El criterio que se aplica es cronológico y está relacionado con el aspecto económico social: la jubilación.1 Pero, por supuesto, que en el envejecimiento intervienen otros factores como la salud, la raza, la vida social, los aspectos biológicos, físicos y psicológicos, pues puede haber personas mayores de 90 años con gran lucidez e independencia, y otros de menor edad con problemas corporales y psicoemocionales, entre otros. ¿Pero, cómo han sido consideradas las personas adultas mayores a través del tiempo? Con protección divina circunstancias, por lo que muchos de ellos eran los brujos y chamanes de la comunidad.

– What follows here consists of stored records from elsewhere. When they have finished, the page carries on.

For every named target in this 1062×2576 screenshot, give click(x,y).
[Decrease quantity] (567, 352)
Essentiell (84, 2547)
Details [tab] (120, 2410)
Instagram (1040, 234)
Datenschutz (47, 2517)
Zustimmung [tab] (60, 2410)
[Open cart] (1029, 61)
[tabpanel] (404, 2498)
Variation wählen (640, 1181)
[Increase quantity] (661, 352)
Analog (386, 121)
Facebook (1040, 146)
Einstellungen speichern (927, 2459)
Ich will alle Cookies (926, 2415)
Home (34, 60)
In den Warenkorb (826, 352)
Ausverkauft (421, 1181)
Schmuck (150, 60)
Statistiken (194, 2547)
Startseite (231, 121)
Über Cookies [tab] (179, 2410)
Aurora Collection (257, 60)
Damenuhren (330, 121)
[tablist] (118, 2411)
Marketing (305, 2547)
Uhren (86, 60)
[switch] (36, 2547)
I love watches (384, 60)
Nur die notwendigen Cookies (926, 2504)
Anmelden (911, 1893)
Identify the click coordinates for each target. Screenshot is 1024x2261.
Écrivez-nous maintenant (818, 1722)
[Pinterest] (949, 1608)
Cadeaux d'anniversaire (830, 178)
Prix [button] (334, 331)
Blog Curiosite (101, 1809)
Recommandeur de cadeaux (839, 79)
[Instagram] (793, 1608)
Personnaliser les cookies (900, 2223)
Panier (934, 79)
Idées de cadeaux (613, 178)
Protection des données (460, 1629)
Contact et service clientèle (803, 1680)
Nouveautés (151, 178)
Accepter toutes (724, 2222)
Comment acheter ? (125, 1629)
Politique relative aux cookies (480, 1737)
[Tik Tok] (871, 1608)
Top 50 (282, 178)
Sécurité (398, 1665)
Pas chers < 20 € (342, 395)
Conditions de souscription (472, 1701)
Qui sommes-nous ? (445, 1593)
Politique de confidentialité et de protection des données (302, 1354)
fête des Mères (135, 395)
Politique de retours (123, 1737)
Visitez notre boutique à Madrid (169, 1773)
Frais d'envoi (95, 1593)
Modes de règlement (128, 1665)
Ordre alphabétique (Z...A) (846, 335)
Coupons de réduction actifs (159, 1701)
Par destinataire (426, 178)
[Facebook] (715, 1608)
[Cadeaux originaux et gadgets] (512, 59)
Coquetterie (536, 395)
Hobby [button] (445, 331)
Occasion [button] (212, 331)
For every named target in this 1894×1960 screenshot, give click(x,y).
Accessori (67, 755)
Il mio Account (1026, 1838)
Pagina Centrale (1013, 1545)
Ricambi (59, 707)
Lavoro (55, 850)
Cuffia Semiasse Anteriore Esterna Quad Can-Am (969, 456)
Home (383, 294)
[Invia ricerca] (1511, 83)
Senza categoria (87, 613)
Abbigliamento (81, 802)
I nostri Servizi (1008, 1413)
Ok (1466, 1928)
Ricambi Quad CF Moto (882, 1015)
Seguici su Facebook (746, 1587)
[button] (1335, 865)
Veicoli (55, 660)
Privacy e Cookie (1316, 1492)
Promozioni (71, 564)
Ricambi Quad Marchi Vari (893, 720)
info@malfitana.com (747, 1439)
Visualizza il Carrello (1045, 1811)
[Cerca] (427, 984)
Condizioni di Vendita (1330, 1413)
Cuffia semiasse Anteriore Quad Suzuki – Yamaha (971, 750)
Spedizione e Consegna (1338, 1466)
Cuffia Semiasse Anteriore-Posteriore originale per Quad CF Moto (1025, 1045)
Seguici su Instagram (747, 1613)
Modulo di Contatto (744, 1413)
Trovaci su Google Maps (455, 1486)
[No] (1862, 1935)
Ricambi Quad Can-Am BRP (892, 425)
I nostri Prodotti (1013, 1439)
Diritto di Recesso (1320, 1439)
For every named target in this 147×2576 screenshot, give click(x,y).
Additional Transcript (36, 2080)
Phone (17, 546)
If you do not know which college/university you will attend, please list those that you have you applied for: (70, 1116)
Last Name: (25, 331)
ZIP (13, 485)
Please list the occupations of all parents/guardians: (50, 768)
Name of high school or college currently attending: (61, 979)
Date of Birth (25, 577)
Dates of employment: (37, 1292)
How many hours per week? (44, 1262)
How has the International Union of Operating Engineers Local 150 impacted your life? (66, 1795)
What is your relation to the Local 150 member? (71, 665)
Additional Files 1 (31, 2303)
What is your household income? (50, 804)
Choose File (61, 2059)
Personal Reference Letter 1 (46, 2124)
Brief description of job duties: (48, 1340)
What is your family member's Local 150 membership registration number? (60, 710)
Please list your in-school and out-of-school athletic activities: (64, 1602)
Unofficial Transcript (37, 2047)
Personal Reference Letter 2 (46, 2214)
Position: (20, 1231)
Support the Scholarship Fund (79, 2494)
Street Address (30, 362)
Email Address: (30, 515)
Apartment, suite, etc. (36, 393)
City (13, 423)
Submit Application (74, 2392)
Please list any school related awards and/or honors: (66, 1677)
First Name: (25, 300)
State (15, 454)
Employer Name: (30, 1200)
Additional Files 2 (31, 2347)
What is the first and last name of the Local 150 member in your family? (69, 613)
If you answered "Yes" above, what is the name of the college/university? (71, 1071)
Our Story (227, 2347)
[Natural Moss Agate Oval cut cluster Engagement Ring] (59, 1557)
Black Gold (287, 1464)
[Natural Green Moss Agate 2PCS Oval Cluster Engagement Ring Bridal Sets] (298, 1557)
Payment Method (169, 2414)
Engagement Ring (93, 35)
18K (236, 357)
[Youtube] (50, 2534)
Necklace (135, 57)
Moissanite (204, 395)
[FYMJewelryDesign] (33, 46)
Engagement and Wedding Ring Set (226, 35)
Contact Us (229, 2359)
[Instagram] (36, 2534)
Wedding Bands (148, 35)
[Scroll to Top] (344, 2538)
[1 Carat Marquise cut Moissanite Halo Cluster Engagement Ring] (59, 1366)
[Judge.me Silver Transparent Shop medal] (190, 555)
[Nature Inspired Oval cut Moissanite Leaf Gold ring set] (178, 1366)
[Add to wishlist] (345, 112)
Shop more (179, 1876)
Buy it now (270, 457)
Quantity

En la sociedad china, con una civilización estática por siglos, el anciano ocupó la cima social. Sobre el particular la escritora francesa Simone de Beauvoir (1908-1986), como resultado de sus investigaciones, asentó que el respeto se extendía, fuera de los límites de la familia, a todas las personas de edad; las gentes pretendían ser a menudo más viejas de lo que eran para tener derecho a consideración. El quincuagésimo aniversario era una fecha importante en la vida de un ser humano. Sin embargo, después de los 70 años los hombres renunciaban a sus cargos oficiales a fin de prepararse para la muerte.2 Entre los egipcios la palabra anciano era sinónimo de sabiduría, ya que los adultos mayores tenían una función destacada en la sociedad como consejeros, guías y educadores de los jóvenes. En la sociedad griega se insistía en el respeto a los sexagenarios, en particular en Atenas, en donde se amaba la juventud y la belleza, y se despreciaba la vejez. En los tiempos del poeta Homero (c. 850 a. n. e. de acuerdo con Herodoto) ¯quien con su ancianidad y su ceguera viajaba por las ciudades del Asia Menor recitando sus versos¯ existía un consejo de ancianos como órgano consultivo. En Esparta, hacia el siglo VI a. n. e., el consejo de ancianos o Gerusia estaba integrado por 28 gerontes, miembros vitalicios elegidos entre los ciudadanos mayores de 60 años, que dictaban leyes, dirigían la política exterior y se constituían en tribunal para juzgar los delitos graves.